Drawing on primary documents and extensive interviews, McKercher reconstructs Bill's story and explores the clinical and public debates about institutionalization: the pressure to "shut away" children with disabilities, the institutions that overlooked and sometimes condoned neglect and abuse, and the people who exposed these failures and championed a different approach.
Franke James on Goodreads wrote:I could not believe the inhumane way people with mental disabilities were treated at Rideau Regional Home ! Absolutely shocking! I have 2 brothers with developmental disabilities 1 was placed at Rideau Regional for about one year as to the reason why I don’t know but I do remember going to visit him with my mom ! This is an amazing book! Thank you for writing it!
As a sibling and caregiver to my 55-year old sister who has Down syndrome, "Shut Away" was a book I couldn't put down. I heard about it from a medical researcher on Twitter who highly recommended watching Steve Paikin's interview with the author, Catherine McKercher:
"Ten years ago, the doors of Ontario's last residential institution closed. It was the final chapter in decades of public policy that saw people with developmental disabilities isolated from the community, and where some experienced abuse and neglect. Catherine McKercher's brother Bill was a resident of one of those institutions. She joins The Agenda to discuss her book, "Shut Away: When Down Syndrome was a Life Sentence."
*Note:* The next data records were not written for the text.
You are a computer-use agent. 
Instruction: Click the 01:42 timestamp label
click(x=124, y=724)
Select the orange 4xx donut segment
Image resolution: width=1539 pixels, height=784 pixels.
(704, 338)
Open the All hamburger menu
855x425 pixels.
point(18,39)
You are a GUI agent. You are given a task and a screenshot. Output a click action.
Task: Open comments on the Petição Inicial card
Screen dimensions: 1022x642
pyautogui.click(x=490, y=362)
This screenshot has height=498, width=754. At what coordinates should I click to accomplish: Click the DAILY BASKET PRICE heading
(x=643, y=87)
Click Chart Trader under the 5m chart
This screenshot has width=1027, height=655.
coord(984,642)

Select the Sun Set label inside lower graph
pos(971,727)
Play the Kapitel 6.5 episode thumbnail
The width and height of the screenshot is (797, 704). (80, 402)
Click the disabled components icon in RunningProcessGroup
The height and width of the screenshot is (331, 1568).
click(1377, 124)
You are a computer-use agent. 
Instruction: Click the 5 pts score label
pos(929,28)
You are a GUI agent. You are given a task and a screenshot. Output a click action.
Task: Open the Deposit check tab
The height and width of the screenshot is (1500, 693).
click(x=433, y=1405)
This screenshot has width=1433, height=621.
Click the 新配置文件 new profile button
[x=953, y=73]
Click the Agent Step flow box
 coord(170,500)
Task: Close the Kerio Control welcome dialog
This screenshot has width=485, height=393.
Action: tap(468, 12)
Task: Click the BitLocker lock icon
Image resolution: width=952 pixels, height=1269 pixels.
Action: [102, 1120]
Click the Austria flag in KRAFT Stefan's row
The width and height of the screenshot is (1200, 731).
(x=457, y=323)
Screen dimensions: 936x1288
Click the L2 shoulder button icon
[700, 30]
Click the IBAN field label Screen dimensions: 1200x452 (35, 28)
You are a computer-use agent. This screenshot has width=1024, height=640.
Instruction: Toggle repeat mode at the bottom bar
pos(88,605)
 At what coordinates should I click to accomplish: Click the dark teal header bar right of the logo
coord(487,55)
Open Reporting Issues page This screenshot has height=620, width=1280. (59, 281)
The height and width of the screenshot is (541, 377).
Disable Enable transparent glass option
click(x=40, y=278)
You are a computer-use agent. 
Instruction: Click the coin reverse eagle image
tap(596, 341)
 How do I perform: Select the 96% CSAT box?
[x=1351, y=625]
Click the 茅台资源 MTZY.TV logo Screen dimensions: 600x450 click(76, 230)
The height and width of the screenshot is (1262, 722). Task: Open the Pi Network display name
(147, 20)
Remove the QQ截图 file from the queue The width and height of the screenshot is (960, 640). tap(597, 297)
http://podcasts.tvo.org/theagenda/aud..."Shut Away" is a heart-wrenching and painful personal story beautifully told. McKercher's skills as a journalist and researcher are evident throughout -- nobody else could have written this book so well. She digs through court filings and health records to help us understand the suffering that residents experienced as a result of the forced incarceration. She helps us feel the social pressure that her parents faced by having a child with Down syndrome -- and why they would decide to institutionalize their child. McKercher also gives us historical perspective on the class-action lawsuit that finally wrested a historic apology from the Ontario Premier (Kathleen Wynne) in December 2013 -- that's a mere six years ago.
McKercher's book gave me insight into my own parent's decision, and the sea change that happened in less than a decade. The author's brother was born in 1956, and institutionalized as a toddler for the rest of his life. Between 1956 and when my sister was born in 1964, advocacy groups rose up to assert the human and civil rights of people with Down syndrome to live in the community -- and not be locked away in dehumanizing institutions. McKercher's book helps me to appreciate that my sister is a lucky beneficiary of the early wave of activists (of which my mother was one) who fought for inclusion in schools, and in the larger community. They helped lobby for the closure of institutions which has taken many, many decades.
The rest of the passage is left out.